I was a happy person. I have had some very exciting days in my life. I found the my Mr. right and married him happily. Now I have come to the country he's from and my life has changed. Nothing here makes me happy. My qualification has no value here. I can't get any job. I have no friends or relatives here. I have no one to talk to. I was working at the senior level in a MNC but all I do these days is sitting in one room till my husband comes back from work. But when he comes he's usually tired and we don't do anything exciting. Most exciting thing we ever do is go to the supermarket. We're living at his parent's house so I don't have any chores to do because his parents do things their way. I don't go out of the room much because I don't want anyone to see me miserable. When I talk about moving from this place, it doesn't go very good because I'm unemployed. I don't want to live around his parent's house but he doesn't want to go away from this area. I feel stuck. The happiest girl has become the most miserable girl. I have never cried this much in my life. I wish I'd die. I don't want to live this miserable life. I don't want to go back to my country without my husband but he says he won't come with me if I want to go. He used to say he'd come with me but not anymore. He loves me a lot but I'm unhappy.
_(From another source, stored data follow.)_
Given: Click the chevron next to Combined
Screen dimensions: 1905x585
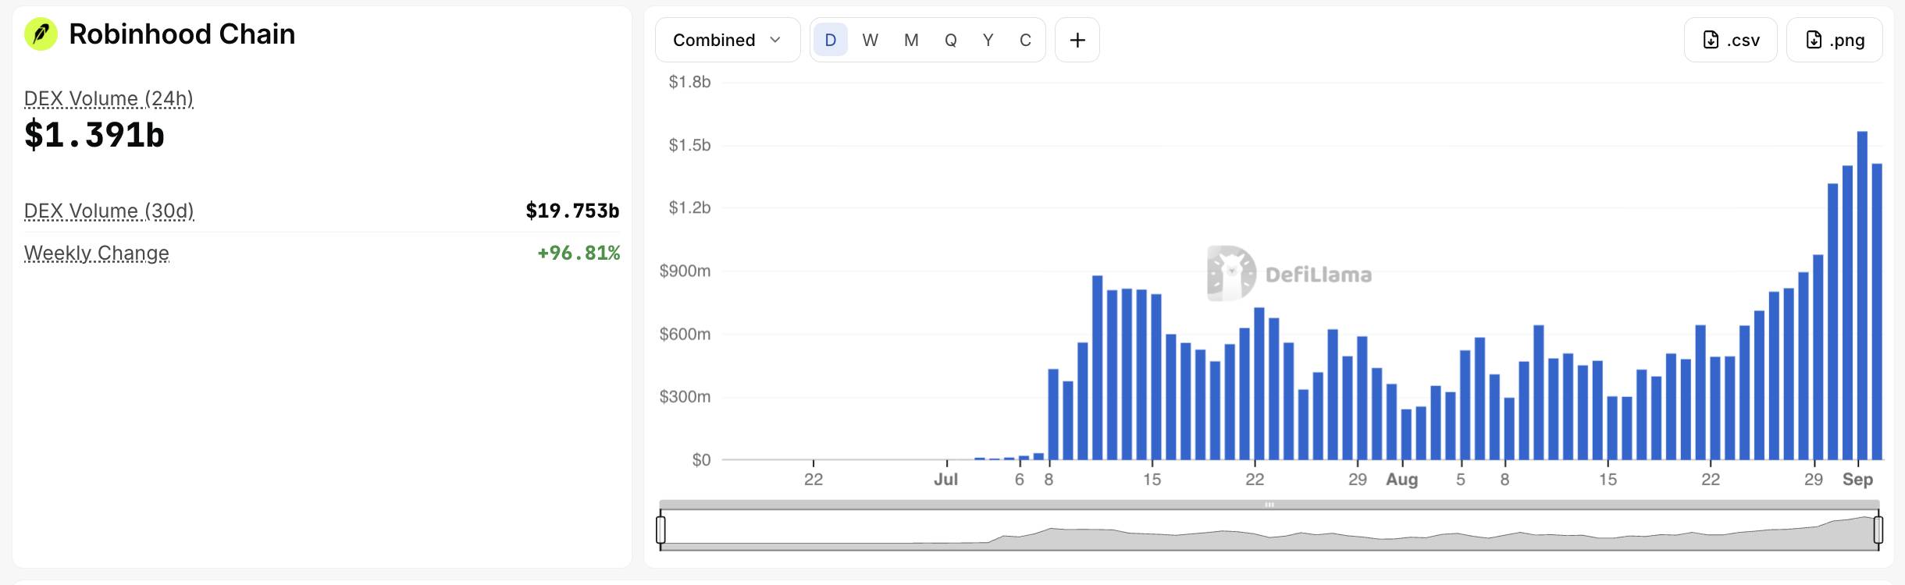Looking at the screenshot, I should click(x=775, y=40).
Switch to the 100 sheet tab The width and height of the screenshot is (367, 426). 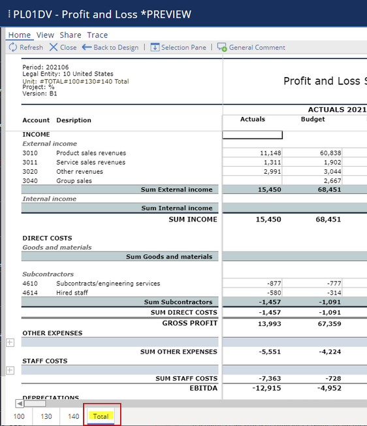[19, 416]
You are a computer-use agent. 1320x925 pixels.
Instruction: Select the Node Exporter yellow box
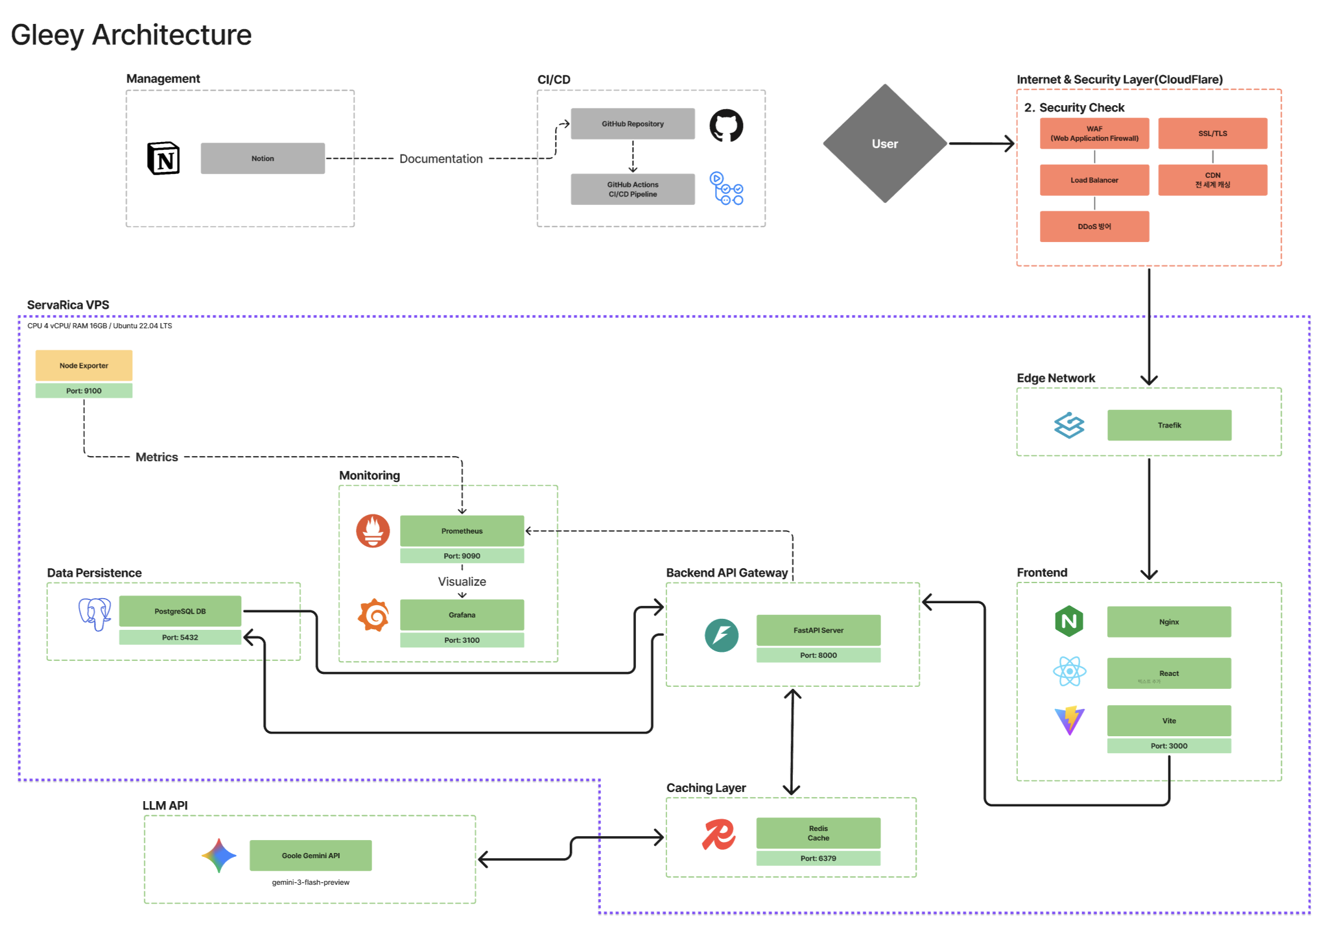(84, 365)
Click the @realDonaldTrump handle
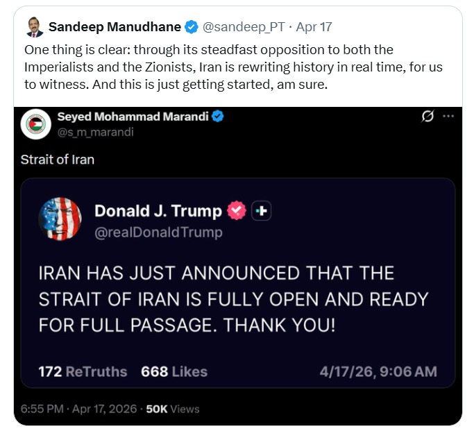474x431 pixels. (158, 233)
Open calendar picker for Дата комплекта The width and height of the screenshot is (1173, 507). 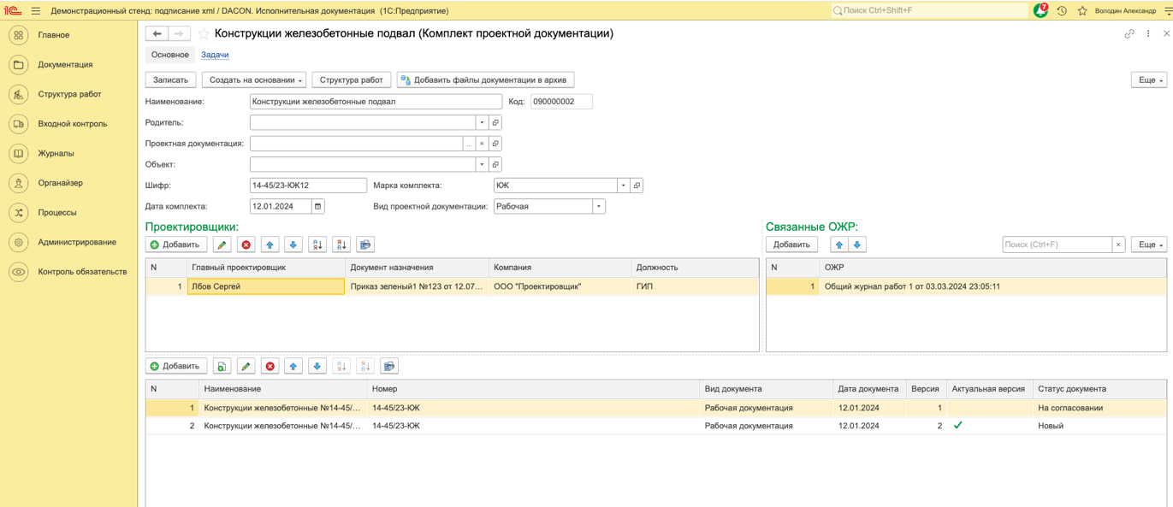pyautogui.click(x=317, y=206)
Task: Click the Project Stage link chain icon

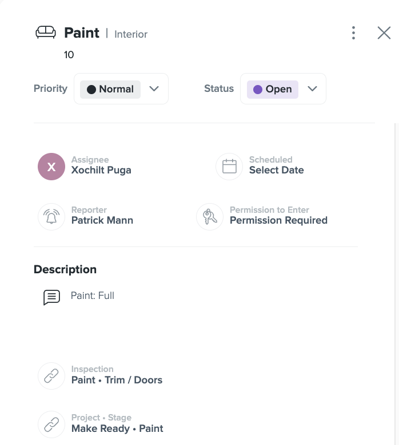Action: (51, 424)
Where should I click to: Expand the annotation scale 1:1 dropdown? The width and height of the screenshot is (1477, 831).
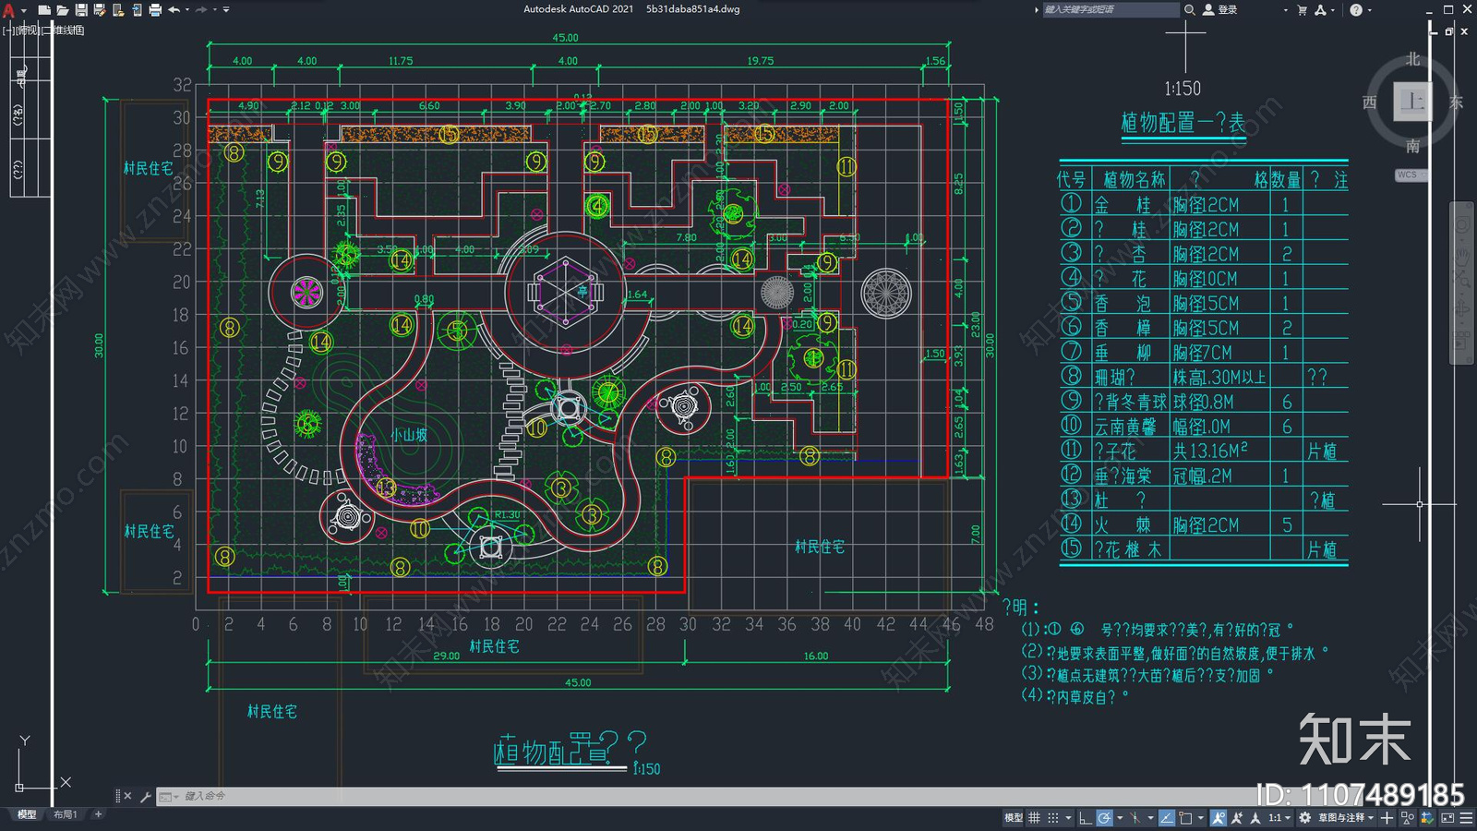[1280, 818]
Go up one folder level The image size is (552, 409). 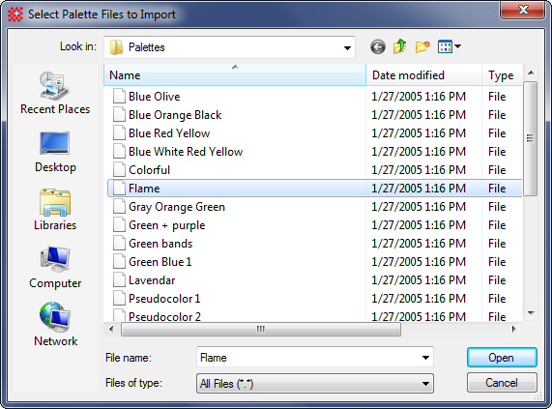tap(400, 46)
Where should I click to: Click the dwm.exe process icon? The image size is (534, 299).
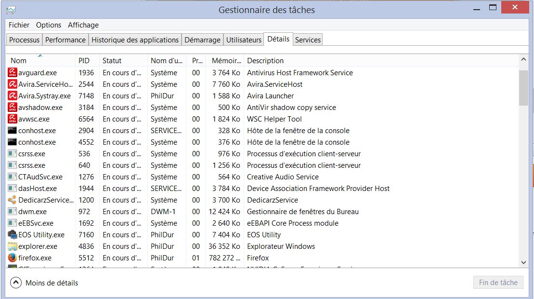click(13, 212)
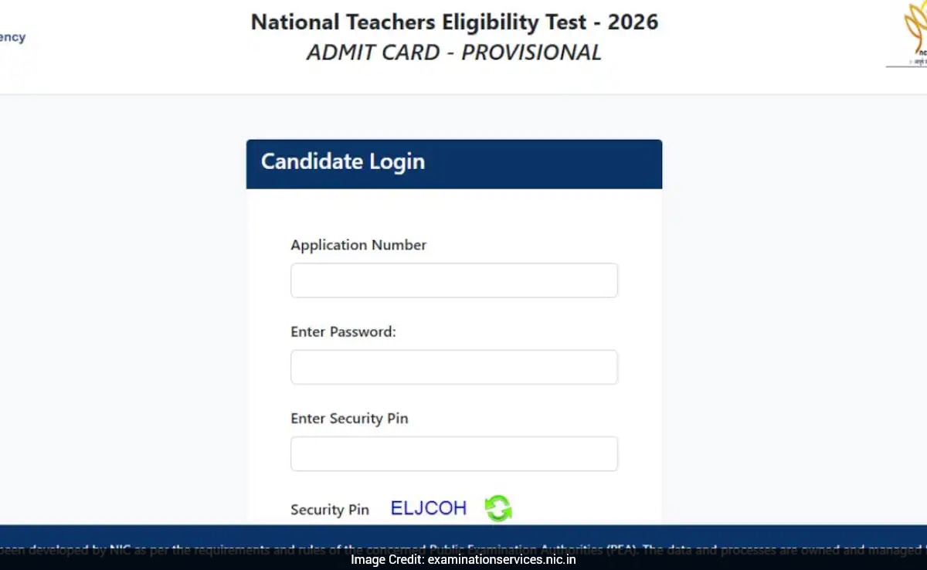The height and width of the screenshot is (570, 927).
Task: Click the Image Credit text at page bottom
Action: point(464,560)
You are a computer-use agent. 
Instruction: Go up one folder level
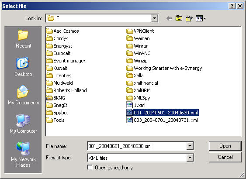[179, 18]
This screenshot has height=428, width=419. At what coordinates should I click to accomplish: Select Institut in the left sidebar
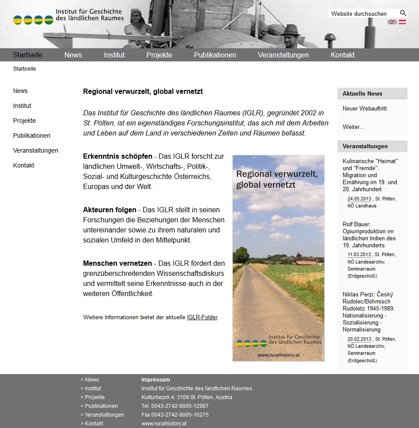coord(22,106)
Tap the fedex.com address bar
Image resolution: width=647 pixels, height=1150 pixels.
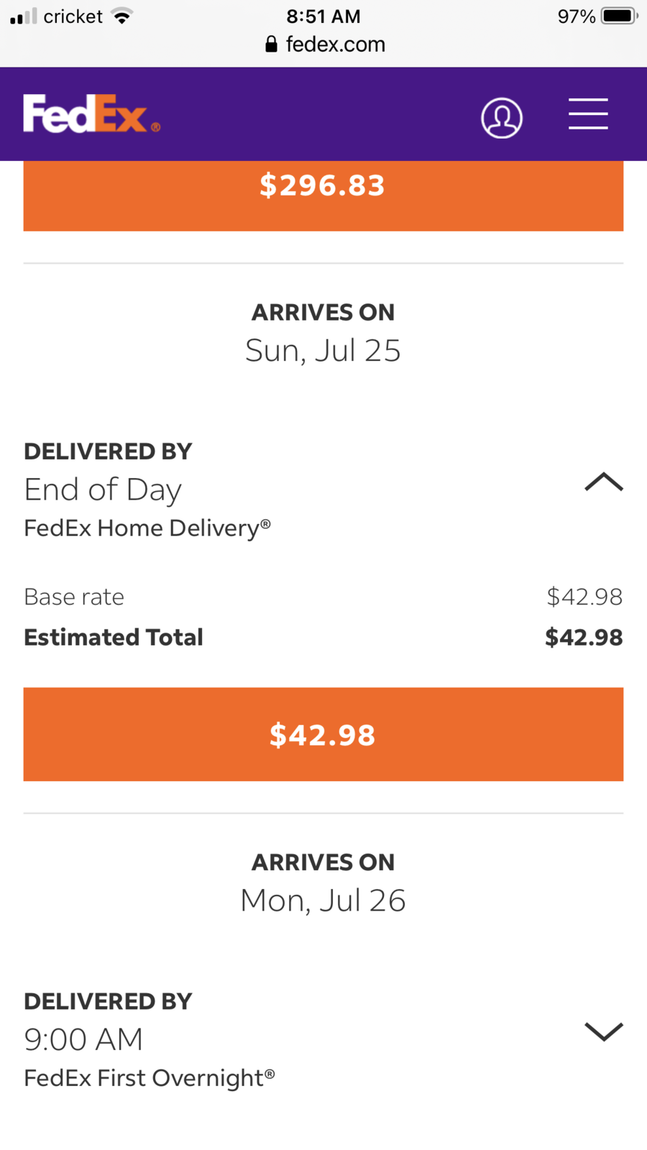tap(335, 45)
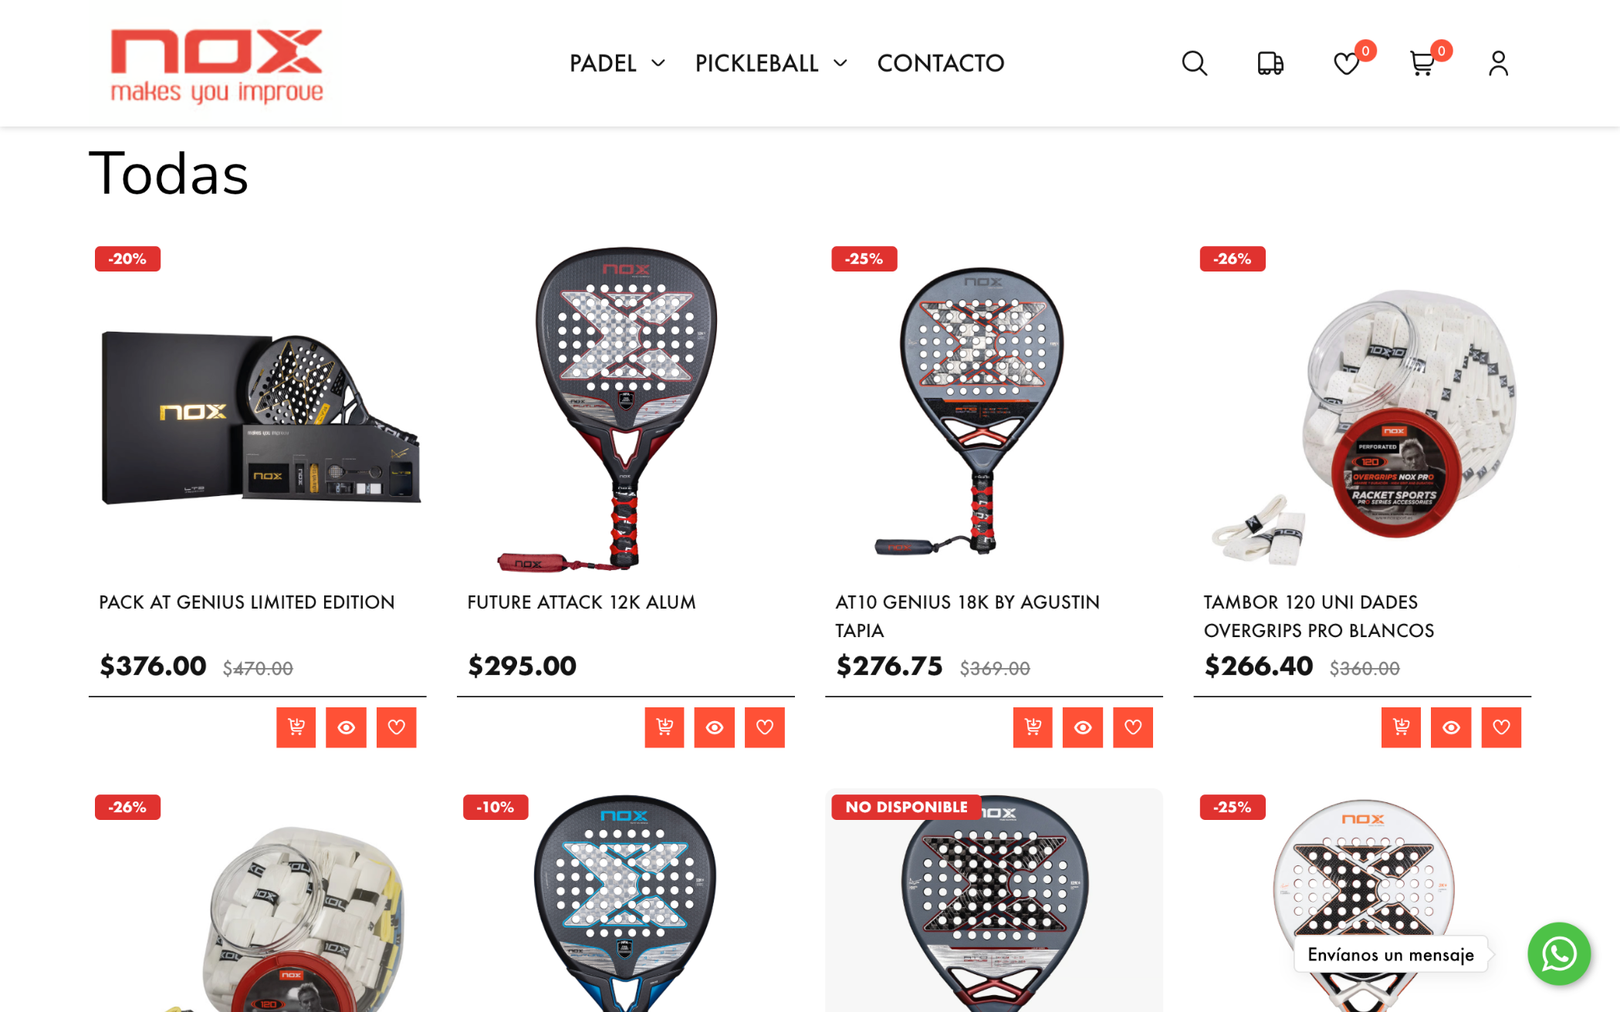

Can I ever be happy again?


----------



## cb45

sorry no one to the time to reply to u.

theres no easy answer for u except to say, u've got to 
get creative and find something, hobby, volunteer, 
whatever it takes (reasonable-moral) to combat ur
loneliness/depression.

worst case u have 2 decide btwn which u love more,
ur work, or ur hubby.



peace--------------------------------------cb45


----------